某里巴巴存在任意URL跳转漏洞（提交被驳回故公开）技术交流

某天看到一篇文章，pdf支持JavaScript脚本灵光一闪，如果把xss代码加到pdf文件中会怎么样
经过测试，构造了一些可行的poc文档，眼看双十一快到了，顺便测试下某里巴巴

经测试：某里巴巴SRC上传图片处可以pdf文件



获取到pdf文件链接
https://security.alibaba.com/api/commons/download/TB1HuUWXyzxK1RjSspjXXcS.pXa.tfsprivate
里面有我的poc代码，在谷歌浏览器或者谷歌内核的浏览器下打开，就会跳转到第三方网站（下个迅捷pdf编辑器，poc自己找）

ASRC任意URL跳转有了

尝试XSS，在某宝论坛，发帖，源码模式下插入poc

POC:发帖，预览，成功触发任意URL跳转
地址：https://maijia.bbs.taobao.com/detail.html?postId=8969034
纯文本模式给钉钉邮箱，阿里企业邮箱发送包含POC的内容，用户在谷歌内核浏览器下打开就会触发URL跳转

如果跳转的网站是个钓鱼网站，那岂不是危害很大，或者说，淘宝论坛流量那么大，劫持一篇热帖岂不是可以做广告？

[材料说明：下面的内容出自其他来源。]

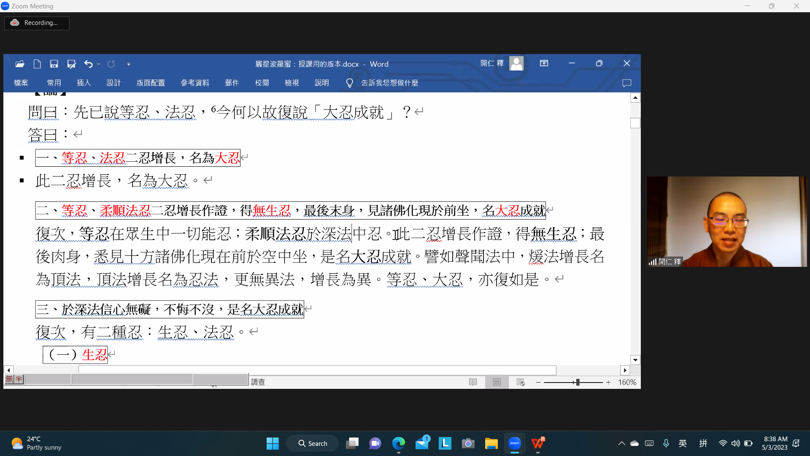Screen dimensions: 810x456
Task: Switch to Print Layout view
Action: (497, 382)
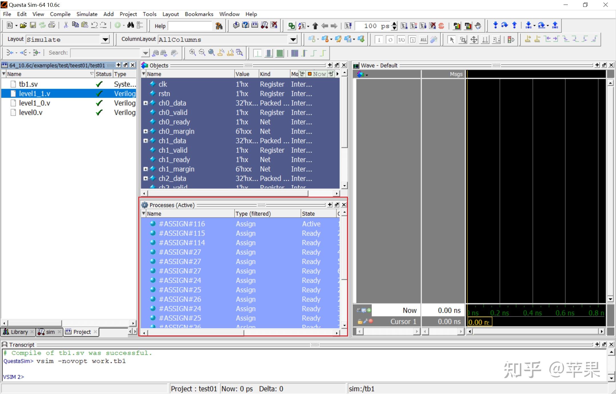Click the arrow Select Mode cursor icon
Screen dimensions: 616x394
(451, 40)
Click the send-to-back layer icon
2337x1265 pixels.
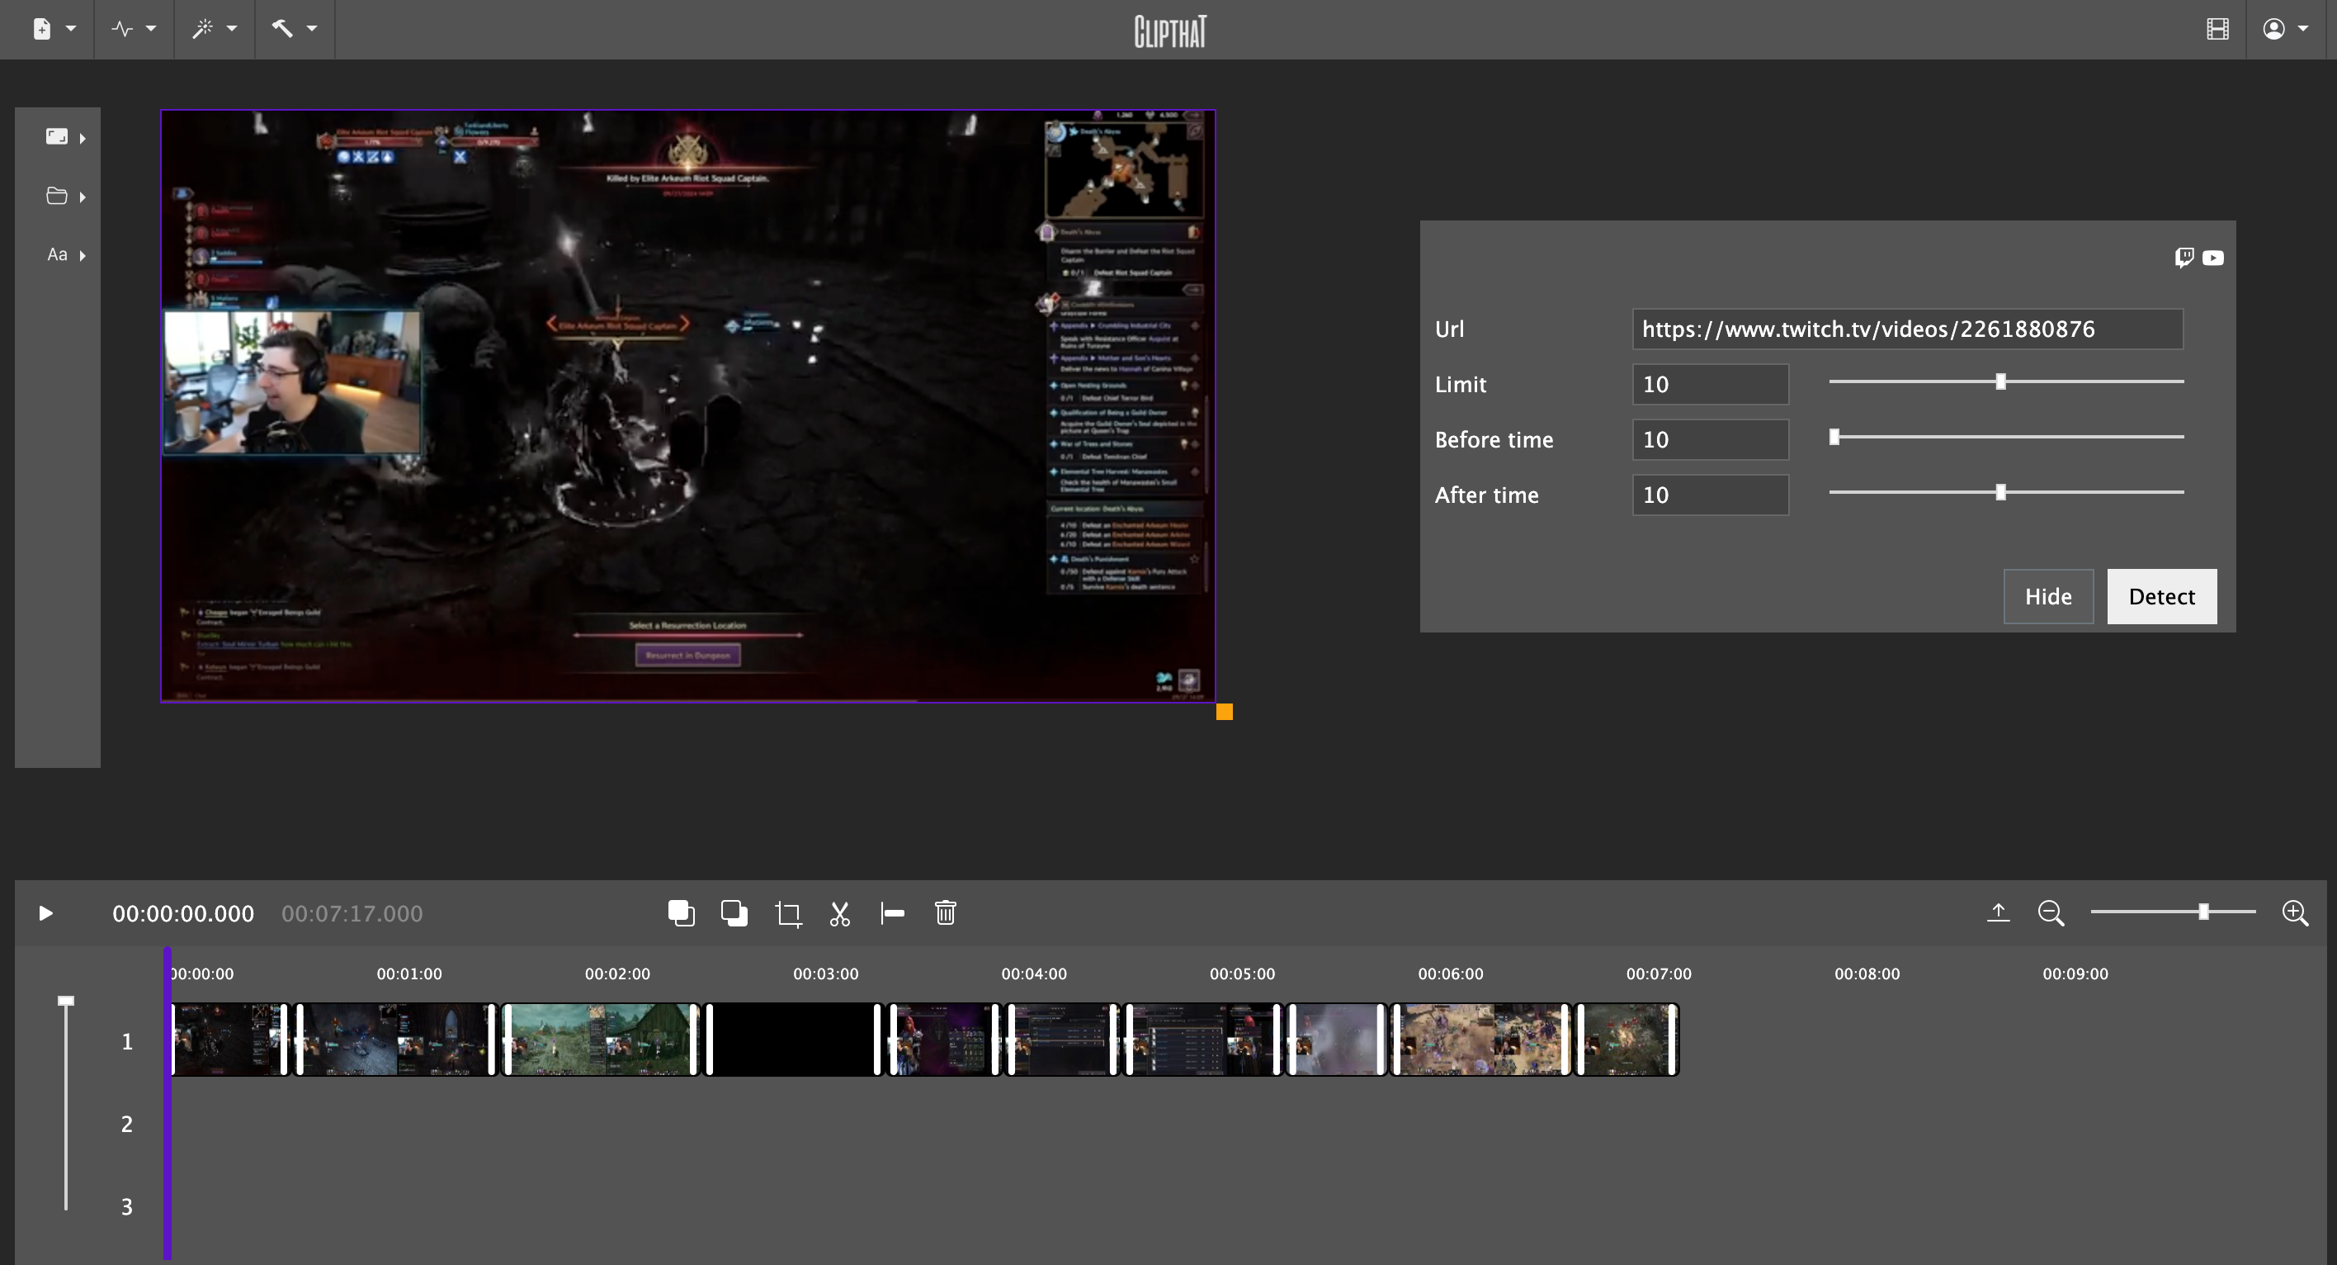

赶紧提交给ASRC，经过漫长的等待，得到消息，厂商已驳回

截图下沟通记录




原本还打算30天后在公开的，发现后面提交的相关漏洞都被忽略了，很明显ASRC平台不认为这是漏洞，不打算修复，既然如此，公开姿势给大家吧

修复方案：
而作为网站管理员或开发者，可以选择强迫浏览器下载 PDF 文件，而不是提供在线浏览等，或修改 Web 服务器配置的 header 和相关属性。

统一回复下，该问题已经提交到谷歌安全中心。另外，我为什么要追着阿里修复，不是为了那几块钱的赏金，而是为了广大的阿里用户，我不希望某天我身边的朋友或者不认识的朋友被钓鱼，被骗的倾家荡产！人生失去希望，（以前身边有过一位这朋友，支付宝被盗...然后...吃了一个月馒头？）谷歌什么时候修复是谷歌的事情，迭代下去搞到明年修复，大后年修复都是有可能的，况且版本这么多，不更新版本的人更多。

阿里修改下配置文件就能避免被钓鱼，说这么多有点肉麻了，还是那句话，希望各大厂商能为自己用户的安全负责。想想自己为什么要提交漏洞，不忘初心，方得始终。

发布下最新情况，ASRC以及确认了漏洞，状态修复中，有朋友反映淘宝论坛的漏洞已经修复，如果大家又发现利用该漏洞钓鱼的，请及时提交情报到ASRC应急响应中心！阿里将会有相应的奖励！